OOM Kills happening on host are shown in Netdata running inside an LXC container

Problem/Question

OOM Kills are reported by Netdata (which is installed inside the cotnainer) even when the system (an LXC container) has lot of RAM available i.e. the container never reached the RAM limit.

We believe the Netadata inside the container is actually showing the OOM Kills happening on the host.

Relevant docs you followed/actions you took to solve the issue

We checked the lxc container RAM usage using htop. The RAM usage is very low and the container will never run out of RAM as the only thing running is Uptime Kuma (a lightweight website uptime monitor)

What I expected to happen

The OOM kills should not be shown as they are not happening inside the container.

Hi, @philip. Netdata gets the number of OOM kills from /proc/vmstat. The same true for other metrics we get from procfs (there are a lot). I am not sure how this can be fixed for LXC containers.

Have you considered installing Netdata on the host system and monitoring VMs/containers with cgroups.plugin? It gathers CPU, memory, disk, and network statistics for every VM/container.

@ilyam8

Yes, we already do that.

From within we want to monitor the LXC container, so Netdata was installed but it showed OOM kills and we wondered where those kills are coming from.

As I mentioned, the system metrics come from reading procfs. I see that you get the host metrics reading procfs from inside a container (checked on a Proxmox server), and it is not the case for qemu/kvm VMs.
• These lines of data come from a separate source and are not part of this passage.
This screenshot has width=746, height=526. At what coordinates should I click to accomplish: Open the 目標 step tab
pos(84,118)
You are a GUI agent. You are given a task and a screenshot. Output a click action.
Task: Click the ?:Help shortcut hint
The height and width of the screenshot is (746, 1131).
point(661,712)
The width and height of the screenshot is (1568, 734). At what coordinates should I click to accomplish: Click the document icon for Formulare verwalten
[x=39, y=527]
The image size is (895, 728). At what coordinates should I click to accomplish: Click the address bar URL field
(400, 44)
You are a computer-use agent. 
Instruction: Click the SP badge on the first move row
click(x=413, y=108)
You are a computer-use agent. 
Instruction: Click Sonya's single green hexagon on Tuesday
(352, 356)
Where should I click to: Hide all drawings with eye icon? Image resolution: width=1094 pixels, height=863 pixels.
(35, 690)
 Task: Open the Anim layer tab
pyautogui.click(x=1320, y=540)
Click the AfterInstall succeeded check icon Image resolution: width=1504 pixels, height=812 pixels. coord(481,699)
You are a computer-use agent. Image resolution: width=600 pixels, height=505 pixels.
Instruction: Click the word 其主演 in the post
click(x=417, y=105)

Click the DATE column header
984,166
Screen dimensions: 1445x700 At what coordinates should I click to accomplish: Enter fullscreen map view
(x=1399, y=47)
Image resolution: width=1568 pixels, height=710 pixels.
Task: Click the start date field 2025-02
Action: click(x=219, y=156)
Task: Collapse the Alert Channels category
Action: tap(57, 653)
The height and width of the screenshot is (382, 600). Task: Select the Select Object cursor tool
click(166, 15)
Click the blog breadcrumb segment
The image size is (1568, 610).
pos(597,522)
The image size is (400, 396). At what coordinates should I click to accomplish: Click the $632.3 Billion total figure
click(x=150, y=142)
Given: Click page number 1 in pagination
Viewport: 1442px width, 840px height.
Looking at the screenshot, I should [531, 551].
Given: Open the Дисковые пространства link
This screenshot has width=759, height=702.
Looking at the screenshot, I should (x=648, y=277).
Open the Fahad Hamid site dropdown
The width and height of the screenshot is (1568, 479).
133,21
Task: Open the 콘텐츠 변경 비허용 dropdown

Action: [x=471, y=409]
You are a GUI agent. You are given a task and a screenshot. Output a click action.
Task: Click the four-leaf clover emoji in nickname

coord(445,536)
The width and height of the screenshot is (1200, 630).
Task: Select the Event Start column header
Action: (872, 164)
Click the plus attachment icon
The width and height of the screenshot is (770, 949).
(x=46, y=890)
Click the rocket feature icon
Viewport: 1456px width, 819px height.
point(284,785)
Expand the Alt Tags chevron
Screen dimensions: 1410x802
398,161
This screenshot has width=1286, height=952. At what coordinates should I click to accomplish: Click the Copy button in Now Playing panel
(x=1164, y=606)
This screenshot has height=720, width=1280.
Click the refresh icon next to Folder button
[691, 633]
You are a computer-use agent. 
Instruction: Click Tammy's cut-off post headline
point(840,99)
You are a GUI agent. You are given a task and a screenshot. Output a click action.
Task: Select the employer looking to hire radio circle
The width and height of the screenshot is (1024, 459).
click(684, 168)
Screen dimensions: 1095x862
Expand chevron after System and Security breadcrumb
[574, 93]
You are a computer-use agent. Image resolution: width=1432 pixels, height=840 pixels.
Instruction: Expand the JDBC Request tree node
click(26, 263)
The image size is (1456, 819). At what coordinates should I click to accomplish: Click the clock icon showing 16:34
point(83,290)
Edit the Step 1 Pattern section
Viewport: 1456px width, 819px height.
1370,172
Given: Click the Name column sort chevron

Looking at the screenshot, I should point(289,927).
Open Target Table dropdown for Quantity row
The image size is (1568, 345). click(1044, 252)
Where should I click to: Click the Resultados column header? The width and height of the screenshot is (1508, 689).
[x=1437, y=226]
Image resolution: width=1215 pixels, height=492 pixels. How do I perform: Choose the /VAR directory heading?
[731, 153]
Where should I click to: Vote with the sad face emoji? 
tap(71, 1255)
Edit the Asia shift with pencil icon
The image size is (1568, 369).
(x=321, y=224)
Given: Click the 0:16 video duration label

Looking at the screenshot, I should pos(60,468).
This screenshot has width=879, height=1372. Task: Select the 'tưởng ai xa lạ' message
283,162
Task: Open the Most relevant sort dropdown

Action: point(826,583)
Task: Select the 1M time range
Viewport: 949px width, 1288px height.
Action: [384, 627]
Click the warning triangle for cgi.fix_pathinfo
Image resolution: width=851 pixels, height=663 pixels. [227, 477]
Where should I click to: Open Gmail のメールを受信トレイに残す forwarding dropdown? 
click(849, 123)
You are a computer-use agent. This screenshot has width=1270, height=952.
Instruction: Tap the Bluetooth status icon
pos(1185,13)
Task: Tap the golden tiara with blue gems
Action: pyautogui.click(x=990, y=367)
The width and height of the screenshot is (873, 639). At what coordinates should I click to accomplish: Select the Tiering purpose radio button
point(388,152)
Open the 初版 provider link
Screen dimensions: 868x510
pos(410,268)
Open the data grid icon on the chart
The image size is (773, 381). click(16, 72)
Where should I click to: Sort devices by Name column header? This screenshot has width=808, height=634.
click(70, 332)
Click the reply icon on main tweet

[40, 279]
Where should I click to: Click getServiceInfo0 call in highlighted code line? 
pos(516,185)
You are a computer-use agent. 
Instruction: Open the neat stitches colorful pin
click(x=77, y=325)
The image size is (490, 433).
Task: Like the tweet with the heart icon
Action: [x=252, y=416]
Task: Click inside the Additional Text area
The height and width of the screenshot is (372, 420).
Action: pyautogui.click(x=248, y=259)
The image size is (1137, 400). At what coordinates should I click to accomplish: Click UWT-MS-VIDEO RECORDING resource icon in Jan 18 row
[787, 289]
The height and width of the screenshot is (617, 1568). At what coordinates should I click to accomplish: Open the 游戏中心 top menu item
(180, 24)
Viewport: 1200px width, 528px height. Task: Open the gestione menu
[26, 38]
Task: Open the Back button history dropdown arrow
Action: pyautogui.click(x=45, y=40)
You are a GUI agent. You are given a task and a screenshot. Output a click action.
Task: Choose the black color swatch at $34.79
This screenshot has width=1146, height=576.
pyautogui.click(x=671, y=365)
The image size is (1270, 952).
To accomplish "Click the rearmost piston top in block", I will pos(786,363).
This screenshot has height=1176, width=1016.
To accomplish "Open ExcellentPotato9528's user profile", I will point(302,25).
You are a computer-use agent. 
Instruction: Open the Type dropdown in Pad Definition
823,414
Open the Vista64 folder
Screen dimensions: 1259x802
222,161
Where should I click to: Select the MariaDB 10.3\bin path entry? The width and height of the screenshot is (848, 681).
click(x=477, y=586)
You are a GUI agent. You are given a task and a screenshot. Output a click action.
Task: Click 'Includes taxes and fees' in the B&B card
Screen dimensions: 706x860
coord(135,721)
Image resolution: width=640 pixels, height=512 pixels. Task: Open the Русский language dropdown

I think this is by design (shared kernel) and not a bug. Netdata reports whatever kernel reports (procfs).

@ilyam8 Yes, understood.

Thanks for your assistance.

Hello

@ilyam8

I just wanted to let you guys know that there’s a change in LXD that added a new metric for OOM kills. Maybe we thought it would be helpful for you guys.

Thanks, @philip. Netdata gathers containers/VMs metrics reading the /sys/fs/cgroup/* directory (see cgroups.plugin). It is easy to add oom_kills metric/chart, but it is not really useful from my experience - if OOM killer kills the main process (which is likely) in the container that counter doesn’t get incremented.